*What this exercise asks*.
A) Answer these questions using the text on linear system models.
(i) In terms of what do tf models represent transfer functions?
(ii) In terms of what do ss models represent LTI systems?
(iii) What example does the text point to for building a more complex model of a control system?
B) Transcribe the text on linear system models verbatim between "Common models of" and "and derivative coefficients.", inclusive.

Common models of linear systems, such as transfer functions and state-space models

Numeric linear-time-invariant (LTI) models are the basic building blocks that you use to represent linear systems. Numeric LTI model objects let you store dynamic systems in commonly-used representations. For example, tf models represent transfer functions in terms of the coefficients of their numerator and denominator polynomials, and ss models represent LTI systems in terms of their state-space matrices. There are also LTI model types specialized for representing PID controllers in terms of their proportional, integral, and derivative coefficients.

Build up a more complex model of a control system by representing individual components as LTI models and connecting the components to model your control architecture. For an example, see Control System Modeling with Model Objects.

*Supplied material*.
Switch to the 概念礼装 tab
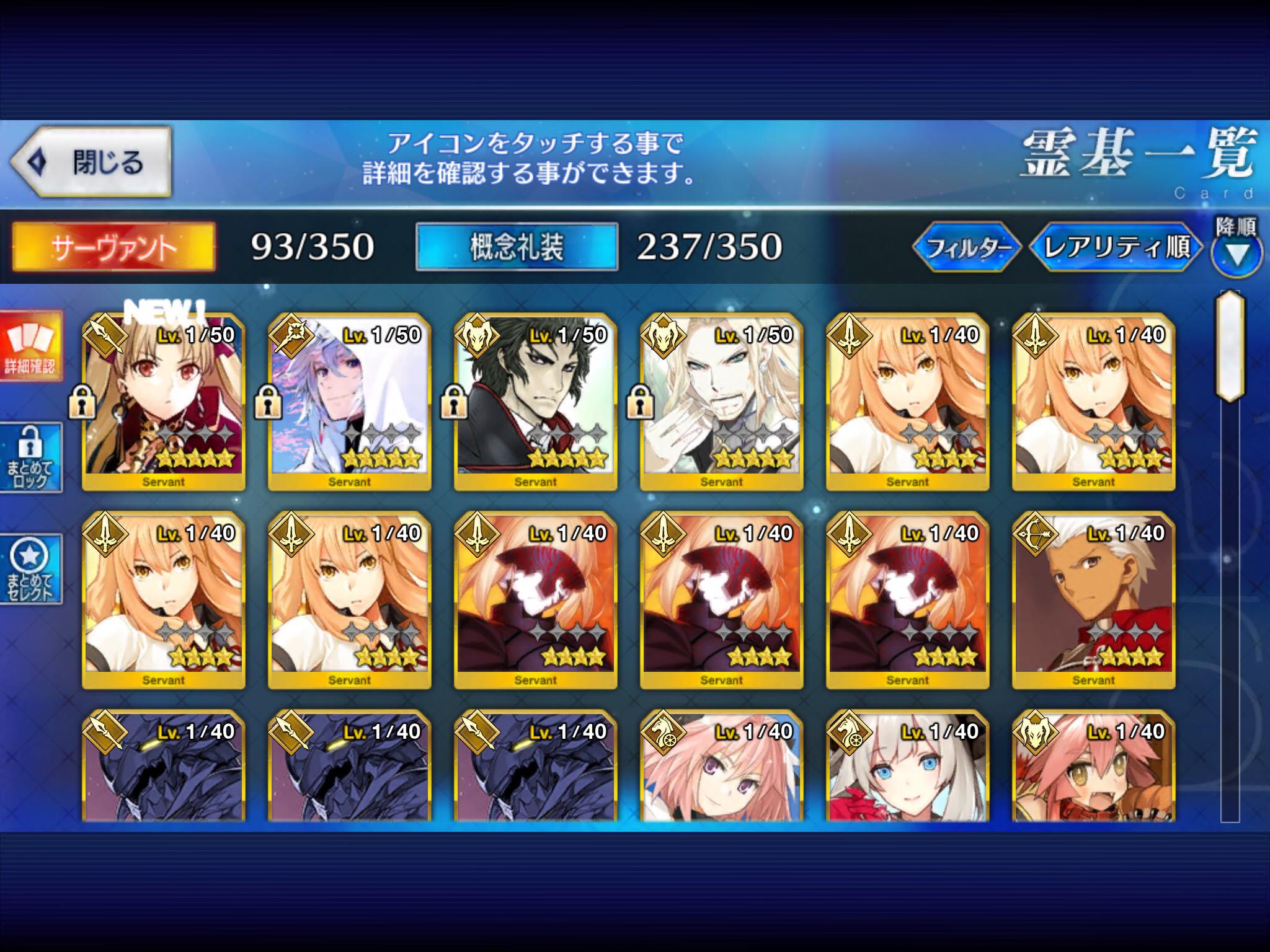1270x952 pixels. coord(517,247)
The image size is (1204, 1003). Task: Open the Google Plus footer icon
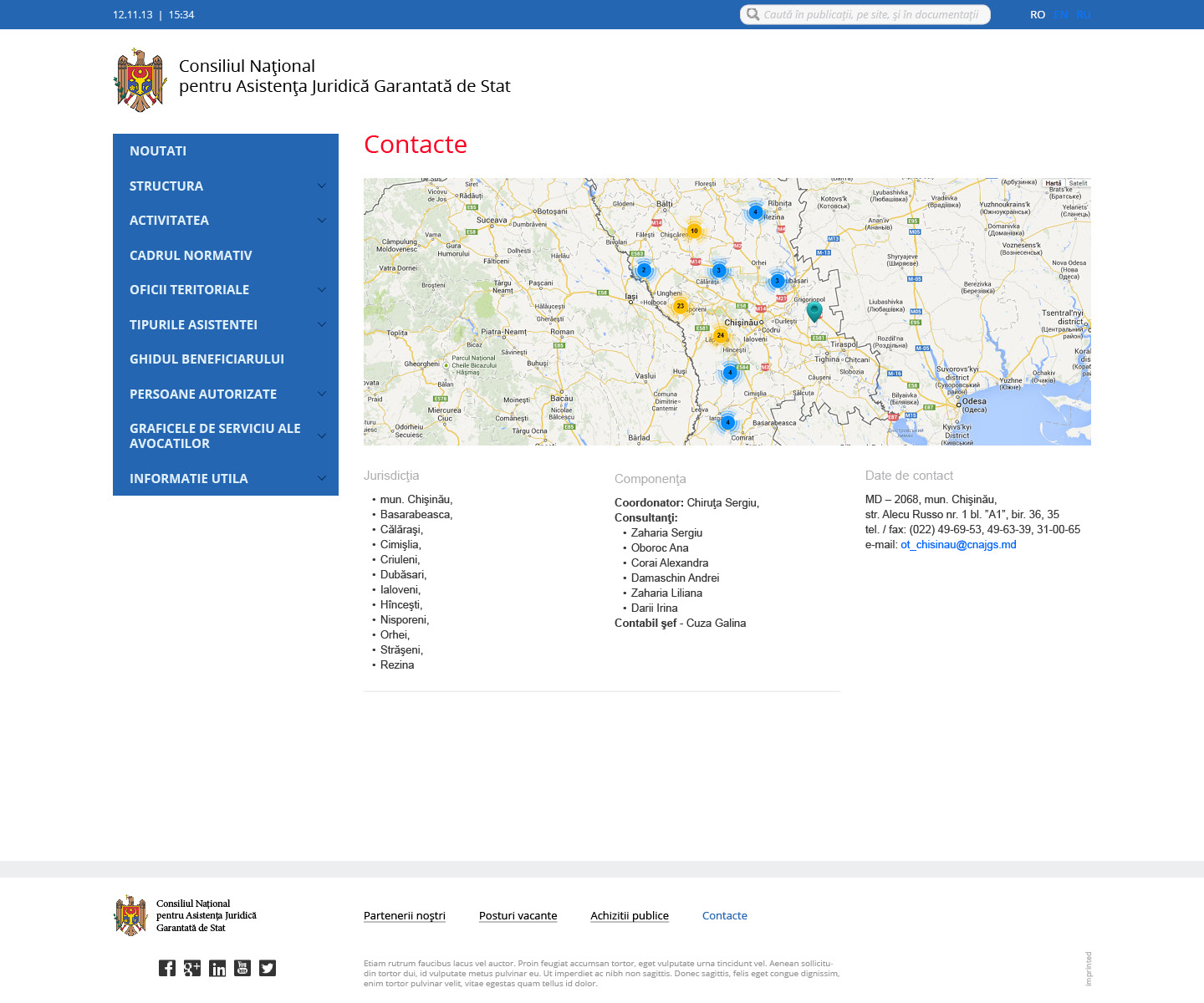coord(192,968)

*Final results*.
A)
(i) The coefficients of their numerator and denominator polynomials.
(ii) Their state-space matrices.
(iii) Control System Modeling with Model Objects.

B)
Common models of linear systems, such as transfer functions and state-space models

Numeric linear-time-invariant (LTI) models are the basic building blocks that you use to represent linear systems. Numeric LTI model objects let you store dynamic systems in commonly-used representations. For example, tf models represent transfer functions in terms of the coefficients of their numerator and denominator polynomials, and ss models represent LTI systems in terms of their state-space matrices. There are also LTI model types specialized for representing PID controllers in terms of their proportional, integral, and derivative coefficients.